Ann Pettifor, co-founder of Jubilee 2000 and director of Jubilee
Research at New Economics Foundation (NEF) said: ''The decision
… is welcome. We call upon the international community,
gathered in Johannesburg to prioritise sustainable development,
to support Nigeria in this very difficult decision.
''Co-responsibility for Nigeria's debts rests with those bankers
and governments that lent recklessly in the past to corrupt
Nigerian regimes. Much of Nigeria's debt is a legacy of delinquent
lending by international creditors, and corruption by former
military dictators. Today the people of Nigeria are being
forced to pay the price of the secretive and irresponsible
actions of international bankers and past military dictators.''
Nigeria's democratic government is carrying 34 billion U.S.

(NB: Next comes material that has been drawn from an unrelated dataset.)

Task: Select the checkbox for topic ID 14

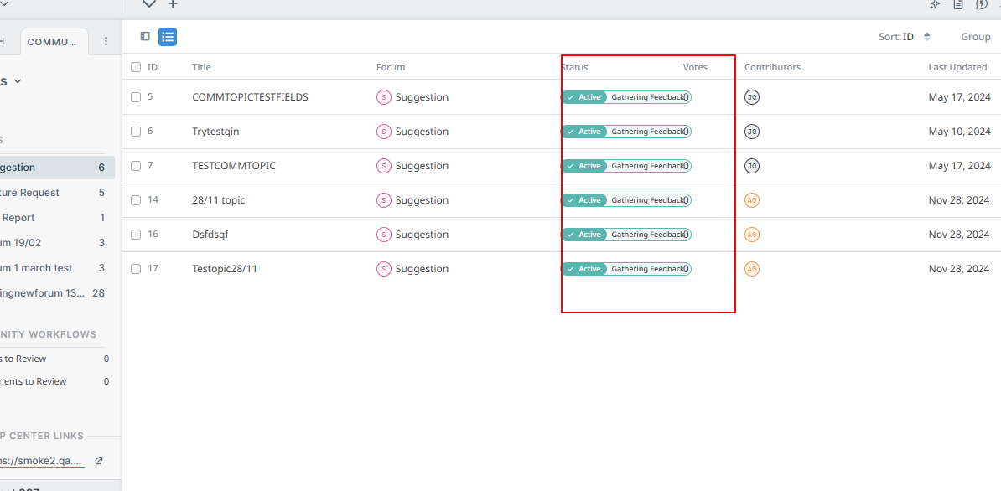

dollars in debt racked up by previous dictatorships and large
amounts of the country's reserves are deposited in foreign
banks as a result of capital flight. The late General Sani
Abacha alone allegedly stole and deposited 4 billion dollars
in Western banks, in London, Washington and Switzerland. Nigeria
is paying back creditors at a rate of 3 billion dollars a
year.
''We describe the huge foreign debts owed by Nigeria as a
Phantom debt, because most of the amount said to be owed by
her is not real. It is the accumulation of unpaid interests
over the years. The debts should be held onto by the Nigerian
government and used for human development, but such developments
should be very transparent,'' she told Terraviva.
Half of the stock of Nigeria's debt, she explained consists
of added compound interest on debts that were unpaid by military
leaders. ''Now that Nigeria has a democracy, creditors, like
vultures, are moving in on her elected government and impoverished
people''.
On the refusal of creditor nations and organisations to forgive
Nigeria's debt because she is rich, Pettifor told Terraviva:
''Nigeria is a big country with a population of more than
120 million. If you share the oil money equally to the citizens,
each will get less than 27 cents. How can one say that the
country is rich when the majority of people live below the
poverty level of 1 dollar per day?''.
Nigeria, because of her low human development indicators and
substantial debt burden, was initially (in 1996) defined by
the World Bank and IMF as eligible for debt cancellation under
the HIPC initiative. But she was subsequently removed from
the list, for unexplained reasons.
''Nigeria ranks 151st out of 174 countries on the HDI poverty
index, but its creditors are still demanding 15 times in debt
service what it is able to spend on poverty reduction. For
Nigeria to meet Millennium Development Goals set by the United
Nations for the year 2015, it needs to spend about 11 billion
dollars per year on social services - well above present levels
and nearly double what Jubilee Research considers to be reasonable
given the taxing capacity of its poor population,'' she said.